“Tutti gli esseri umani nascono liberi ed eguali in dignità e diritti”. Esordisce così la Dichiarazione Universale dei Diritti Umani, sottoscritta esattamente 75 anni fa a Parigi dai 48 Stati membri delle (neo-nate) Nazioni Unite, il 10 dicembre 1948.
Un documento nato sulle macerie – e sul trauma – delle nefandezze compiute dalla Seconda Guerra Mondiale, marcatamente nei campi di concentramento nazisti, per sancire il valore giuridico universale della dignità umana.
Più di 50 Stati membri parteciparono alla stesura finale del documento, che venne approvato senza voti contrari – sebbene otto Paesi si astennero dal votare (Arabia Saudita, Bielorussia, Cecoslovacchia, Jugoslavia, Polonia, Sudafrica, Ucraina, Unione Sovietica).
Alla Dichiarazione è generalmente riconosciuto il merito di aver ispirato e posto le basi per l’approvazione di oltre settanta trattati sui diritti umani che vengono costantemente applicati sia a livello mondiale che regionale. Inoltre, il documento del 1948 ha stabilito per la prima volta la cogenza universale dei diritti umani fondamentali, a prescindere dalle giurisdizioni nazionali.
Nel celebrare il 75esimo anniversario della Dichiarazione, l’ONU sottolinea che esso “sancisce i diritti inalienabili che spettano a ogni persona in quanto essere umano, indipendentemente da razza, colore, religione, sesso, lingua, opinione politica o di altro tipo, origine nazionale o sociale, proprietà, nascita o altro status.” In virtù del fatto che è stata tradotta in oltre 500 lingue, è inoltre il documento più tradotto al mondo.
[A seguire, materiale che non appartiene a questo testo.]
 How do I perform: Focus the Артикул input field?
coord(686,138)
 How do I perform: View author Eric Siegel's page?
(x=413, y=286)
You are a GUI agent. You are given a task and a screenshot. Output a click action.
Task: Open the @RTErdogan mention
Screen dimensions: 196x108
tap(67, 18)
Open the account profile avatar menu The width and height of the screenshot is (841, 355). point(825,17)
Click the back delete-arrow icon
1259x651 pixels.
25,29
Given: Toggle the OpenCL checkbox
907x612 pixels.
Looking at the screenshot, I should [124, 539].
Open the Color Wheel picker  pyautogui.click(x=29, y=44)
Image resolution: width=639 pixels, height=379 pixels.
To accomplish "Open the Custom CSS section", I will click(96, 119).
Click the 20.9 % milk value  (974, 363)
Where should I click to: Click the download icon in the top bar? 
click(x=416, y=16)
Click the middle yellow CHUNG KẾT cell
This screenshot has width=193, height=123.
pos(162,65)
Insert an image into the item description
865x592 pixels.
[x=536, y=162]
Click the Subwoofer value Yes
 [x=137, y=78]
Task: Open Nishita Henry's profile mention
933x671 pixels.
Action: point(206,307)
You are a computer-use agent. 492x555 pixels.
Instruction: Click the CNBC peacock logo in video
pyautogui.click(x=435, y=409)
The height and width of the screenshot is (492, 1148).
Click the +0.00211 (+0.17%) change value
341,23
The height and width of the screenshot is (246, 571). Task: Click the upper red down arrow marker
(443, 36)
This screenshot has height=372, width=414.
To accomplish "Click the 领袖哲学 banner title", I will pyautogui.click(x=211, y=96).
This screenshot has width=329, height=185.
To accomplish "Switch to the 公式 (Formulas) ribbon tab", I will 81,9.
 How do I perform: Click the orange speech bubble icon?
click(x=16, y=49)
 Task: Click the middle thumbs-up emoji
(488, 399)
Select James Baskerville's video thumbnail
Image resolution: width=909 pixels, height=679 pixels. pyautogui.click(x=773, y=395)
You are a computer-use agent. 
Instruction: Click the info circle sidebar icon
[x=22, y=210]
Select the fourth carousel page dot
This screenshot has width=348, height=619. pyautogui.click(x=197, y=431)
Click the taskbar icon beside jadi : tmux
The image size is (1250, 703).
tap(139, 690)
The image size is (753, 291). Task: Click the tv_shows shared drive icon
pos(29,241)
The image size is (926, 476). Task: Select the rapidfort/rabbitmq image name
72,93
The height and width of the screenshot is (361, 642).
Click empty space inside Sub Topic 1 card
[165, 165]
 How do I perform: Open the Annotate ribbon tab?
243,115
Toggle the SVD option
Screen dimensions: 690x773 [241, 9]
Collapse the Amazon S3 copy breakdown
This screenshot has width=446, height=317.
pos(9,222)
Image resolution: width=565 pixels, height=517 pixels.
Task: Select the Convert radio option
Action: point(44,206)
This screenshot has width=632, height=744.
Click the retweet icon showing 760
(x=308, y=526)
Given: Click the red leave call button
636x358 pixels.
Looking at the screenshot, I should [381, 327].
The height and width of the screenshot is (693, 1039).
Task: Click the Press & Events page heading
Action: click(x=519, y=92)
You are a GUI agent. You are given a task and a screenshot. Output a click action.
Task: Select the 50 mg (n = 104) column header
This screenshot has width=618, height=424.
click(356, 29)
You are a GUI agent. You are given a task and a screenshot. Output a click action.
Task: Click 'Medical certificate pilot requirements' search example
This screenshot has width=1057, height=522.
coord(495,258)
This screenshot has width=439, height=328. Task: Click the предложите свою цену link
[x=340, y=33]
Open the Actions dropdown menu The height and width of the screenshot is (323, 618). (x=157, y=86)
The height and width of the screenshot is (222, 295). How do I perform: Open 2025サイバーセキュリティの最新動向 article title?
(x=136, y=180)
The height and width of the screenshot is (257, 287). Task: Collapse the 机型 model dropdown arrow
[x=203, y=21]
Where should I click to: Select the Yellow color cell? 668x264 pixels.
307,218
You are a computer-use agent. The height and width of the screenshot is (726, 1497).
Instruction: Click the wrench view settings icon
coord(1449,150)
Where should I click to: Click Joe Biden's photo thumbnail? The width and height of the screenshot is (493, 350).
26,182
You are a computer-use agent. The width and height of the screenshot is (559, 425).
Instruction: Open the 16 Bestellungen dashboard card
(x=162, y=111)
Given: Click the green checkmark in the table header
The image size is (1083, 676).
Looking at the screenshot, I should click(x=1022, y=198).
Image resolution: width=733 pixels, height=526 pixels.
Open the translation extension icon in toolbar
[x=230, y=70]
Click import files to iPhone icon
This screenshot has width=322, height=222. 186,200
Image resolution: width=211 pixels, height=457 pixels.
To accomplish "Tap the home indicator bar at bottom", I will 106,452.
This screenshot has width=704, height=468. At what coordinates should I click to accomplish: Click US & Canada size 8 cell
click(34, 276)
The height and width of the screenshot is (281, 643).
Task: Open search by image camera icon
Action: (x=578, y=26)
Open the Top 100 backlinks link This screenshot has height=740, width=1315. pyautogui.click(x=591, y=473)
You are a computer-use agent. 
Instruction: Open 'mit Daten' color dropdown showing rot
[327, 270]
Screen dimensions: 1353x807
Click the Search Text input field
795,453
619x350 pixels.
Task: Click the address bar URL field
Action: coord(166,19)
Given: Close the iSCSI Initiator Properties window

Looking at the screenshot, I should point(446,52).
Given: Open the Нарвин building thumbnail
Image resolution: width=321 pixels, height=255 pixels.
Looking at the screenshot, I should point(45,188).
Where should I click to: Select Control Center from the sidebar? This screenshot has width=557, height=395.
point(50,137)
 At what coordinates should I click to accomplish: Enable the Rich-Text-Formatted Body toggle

“Ogni volta e ovunque i valori dell’umanità vengano abbandonati, siamo tutti più a rischio”, si legge sul sito Web dedicato alla commemorazione. “Dobbiamo difendere i nostri diritti e quelli degli altri (…) e dobbiamo rinnovare il contratto sociale tra i governi e i loro popoli e all’interno delle società, in modo da ricostruire la fiducia e abbracciare una visione condivisa e globale dei diritti umani sulla strada di uno sviluppo giusto e sostenibile”.